--- Exercise ---
Leaving out the images, transcribe every record below exactly.

--- Records ---
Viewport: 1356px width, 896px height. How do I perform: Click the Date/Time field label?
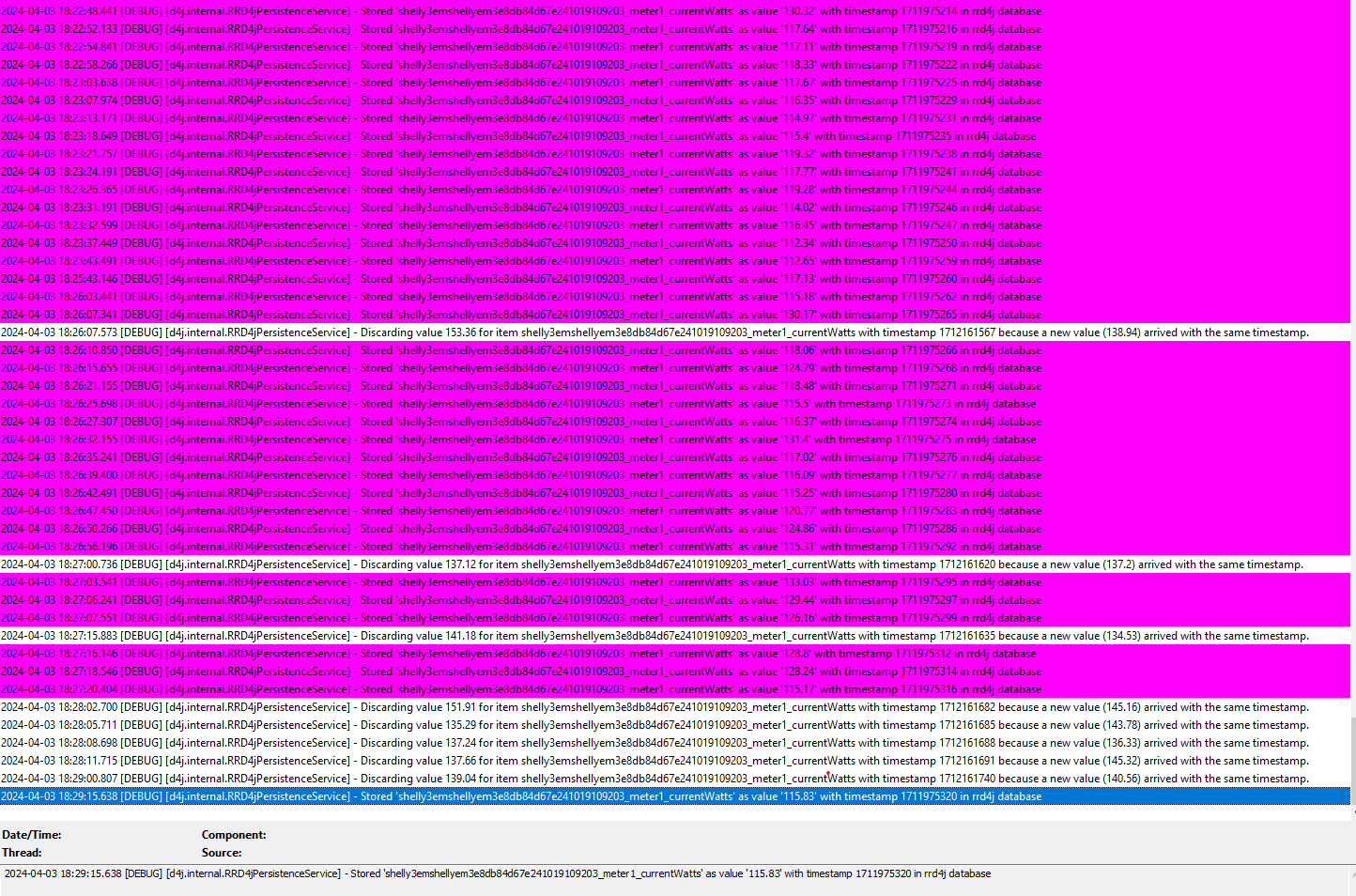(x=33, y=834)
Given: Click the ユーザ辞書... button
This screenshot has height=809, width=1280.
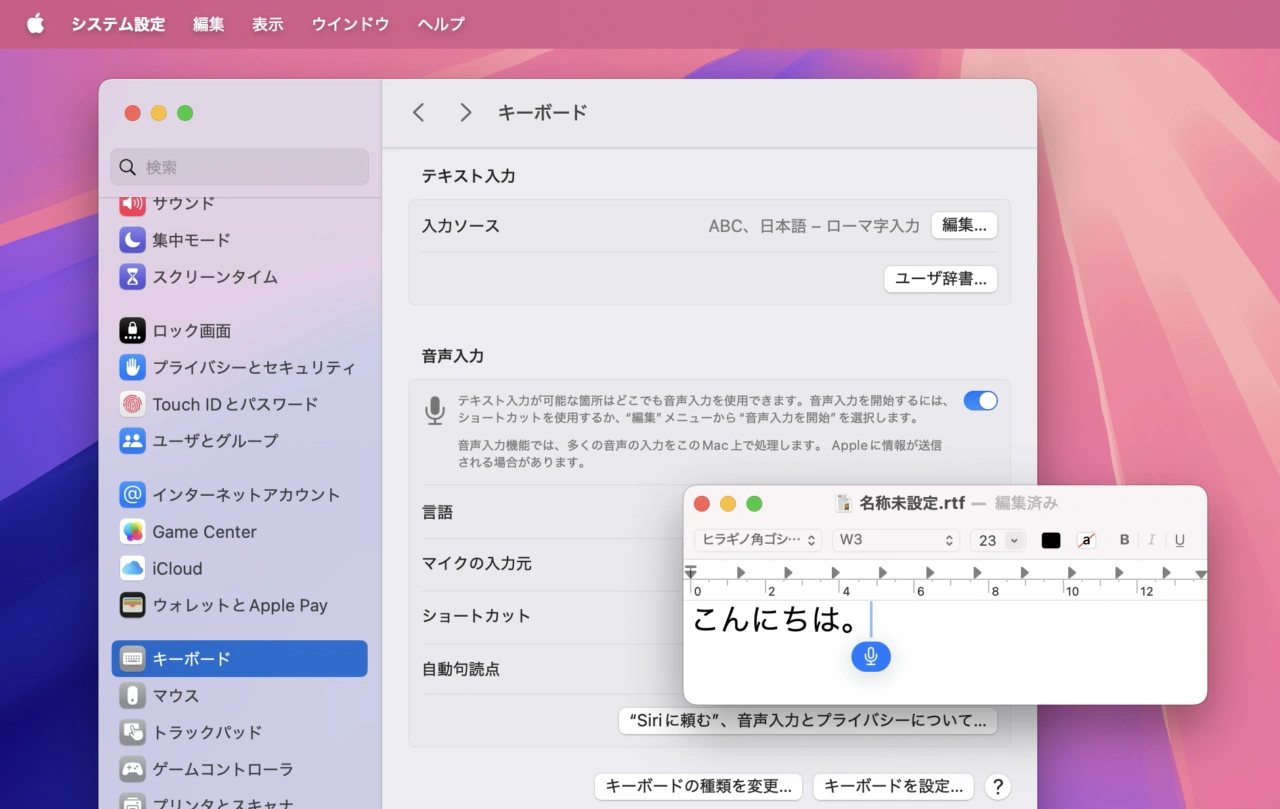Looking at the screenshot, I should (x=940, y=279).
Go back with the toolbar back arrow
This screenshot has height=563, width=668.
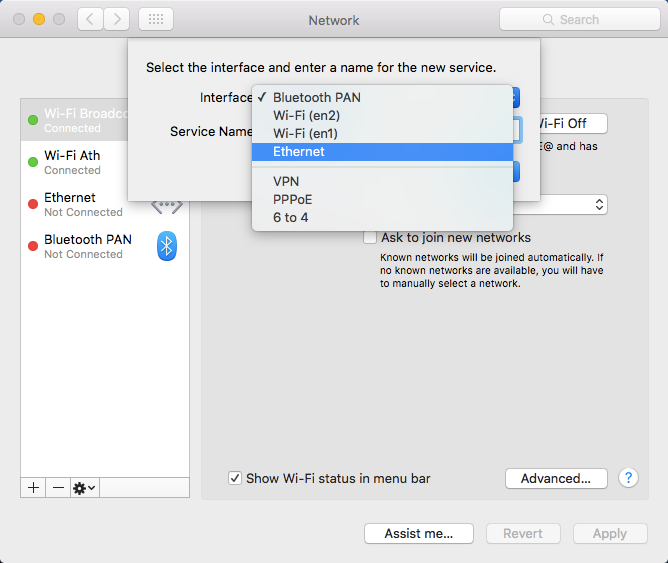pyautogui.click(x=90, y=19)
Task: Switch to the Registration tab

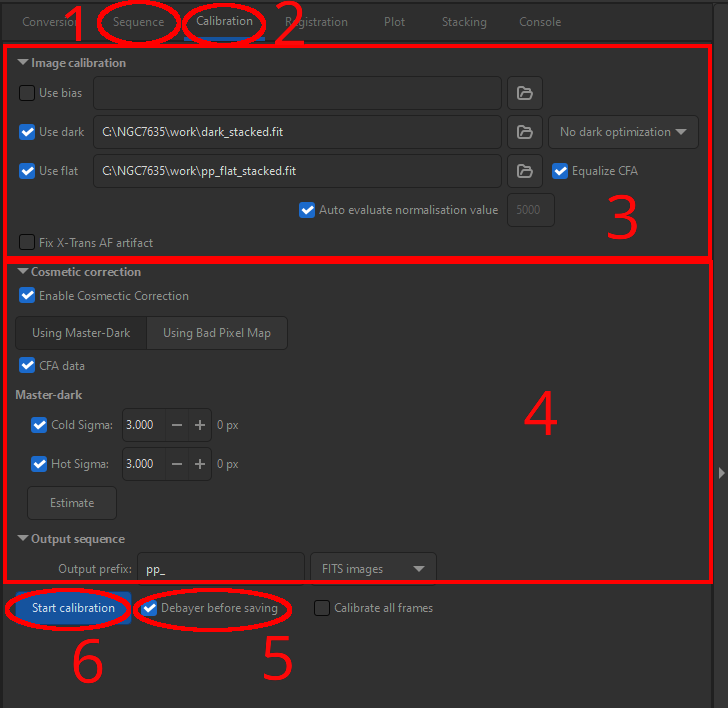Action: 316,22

--- Written answer ---
Viewport: 1356px width, 896px height. How do I perform: Click the Date/Time field label?
(x=33, y=834)
Given: Click the ユーザ辞書... button
This screenshot has height=809, width=1280.
Looking at the screenshot, I should (x=940, y=279).
Go back with the toolbar back arrow
This screenshot has height=563, width=668.
pyautogui.click(x=90, y=19)
Task: Switch to the Registration tab

Action: 316,22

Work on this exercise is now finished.